### Task instructions
All entries must be returned precisely as they appear.

Stored items

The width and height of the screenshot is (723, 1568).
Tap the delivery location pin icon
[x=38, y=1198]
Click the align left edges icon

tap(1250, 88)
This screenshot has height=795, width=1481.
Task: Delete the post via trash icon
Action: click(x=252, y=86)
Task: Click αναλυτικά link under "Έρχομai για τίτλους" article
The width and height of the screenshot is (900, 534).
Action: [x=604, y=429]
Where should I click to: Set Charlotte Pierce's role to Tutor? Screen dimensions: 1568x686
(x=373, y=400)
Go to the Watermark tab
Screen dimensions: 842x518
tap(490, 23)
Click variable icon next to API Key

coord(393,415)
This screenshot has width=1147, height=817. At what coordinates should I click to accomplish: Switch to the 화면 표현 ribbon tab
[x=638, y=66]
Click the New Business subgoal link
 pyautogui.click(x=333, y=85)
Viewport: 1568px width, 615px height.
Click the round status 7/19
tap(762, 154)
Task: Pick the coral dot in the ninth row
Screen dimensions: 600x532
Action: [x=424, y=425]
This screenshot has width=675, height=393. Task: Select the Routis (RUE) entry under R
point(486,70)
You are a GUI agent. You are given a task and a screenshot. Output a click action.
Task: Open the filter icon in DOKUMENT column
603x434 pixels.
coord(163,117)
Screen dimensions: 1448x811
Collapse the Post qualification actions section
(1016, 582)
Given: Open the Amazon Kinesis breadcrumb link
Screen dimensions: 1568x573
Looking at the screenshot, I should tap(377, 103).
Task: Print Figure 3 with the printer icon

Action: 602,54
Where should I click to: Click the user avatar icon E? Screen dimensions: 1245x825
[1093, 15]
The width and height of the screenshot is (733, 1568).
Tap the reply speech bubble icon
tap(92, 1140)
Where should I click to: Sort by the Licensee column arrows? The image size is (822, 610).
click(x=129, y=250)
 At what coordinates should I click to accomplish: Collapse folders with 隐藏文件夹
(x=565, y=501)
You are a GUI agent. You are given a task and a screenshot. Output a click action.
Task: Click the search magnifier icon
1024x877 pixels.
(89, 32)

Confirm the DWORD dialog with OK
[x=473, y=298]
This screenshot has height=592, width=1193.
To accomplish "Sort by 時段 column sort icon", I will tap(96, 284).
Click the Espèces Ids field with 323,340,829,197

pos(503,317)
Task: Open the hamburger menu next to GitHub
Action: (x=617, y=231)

### Answer to this exercise
The width and height of the screenshot is (723, 1568).
Tap the delivery location pin icon
[x=38, y=1198]
Click the align left edges icon

tap(1250, 88)
This screenshot has height=795, width=1481.
Task: Delete the post via trash icon
Action: click(x=252, y=86)
Task: Click αναλυτικά link under "Έρχομai για τίτλους" article
The width and height of the screenshot is (900, 534).
Action: [x=604, y=429]
Where should I click to: Set Charlotte Pierce's role to Tutor? Screen dimensions: 1568x686
(x=373, y=400)
Go to the Watermark tab
Screen dimensions: 842x518
tap(490, 23)
Click variable icon next to API Key

coord(393,415)
This screenshot has width=1147, height=817. At what coordinates should I click to accomplish: Switch to the 화면 표현 ribbon tab
[x=638, y=66]
Click the New Business subgoal link
 pyautogui.click(x=333, y=85)
Viewport: 1568px width, 615px height.
Click the round status 7/19
tap(762, 154)
Task: Pick the coral dot in the ninth row
Screen dimensions: 600x532
Action: [x=424, y=425]
This screenshot has width=675, height=393. Task: Select the Routis (RUE) entry under R
point(486,70)
You are a GUI agent. You are given a task and a screenshot. Output a click action.
Task: Open the filter icon in DOKUMENT column
603x434 pixels.
coord(163,117)
Screen dimensions: 1448x811
Collapse the Post qualification actions section
(1016, 582)
Given: Open the Amazon Kinesis breadcrumb link
Screen dimensions: 1568x573
Looking at the screenshot, I should tap(377, 103).
Task: Print Figure 3 with the printer icon

Action: 602,54
Where should I click to: Click the user avatar icon E? Screen dimensions: 1245x825
[1093, 15]
The width and height of the screenshot is (733, 1568).
Tap the reply speech bubble icon
tap(92, 1140)
Where should I click to: Sort by the Licensee column arrows? The image size is (822, 610).
click(x=129, y=250)
 At what coordinates should I click to accomplish: Collapse folders with 隐藏文件夹
(x=565, y=501)
You are a GUI agent. You are given a task and a screenshot. Output a click action.
Task: Click the search magnifier icon
1024x877 pixels.
(89, 32)

Confirm the DWORD dialog with OK
[x=473, y=298]
This screenshot has height=592, width=1193.
To accomplish "Sort by 時段 column sort icon", I will tap(96, 284).
Click the Espèces Ids field with 323,340,829,197

pos(503,317)
Task: Open the hamburger menu next to GitHub
Action: (x=617, y=231)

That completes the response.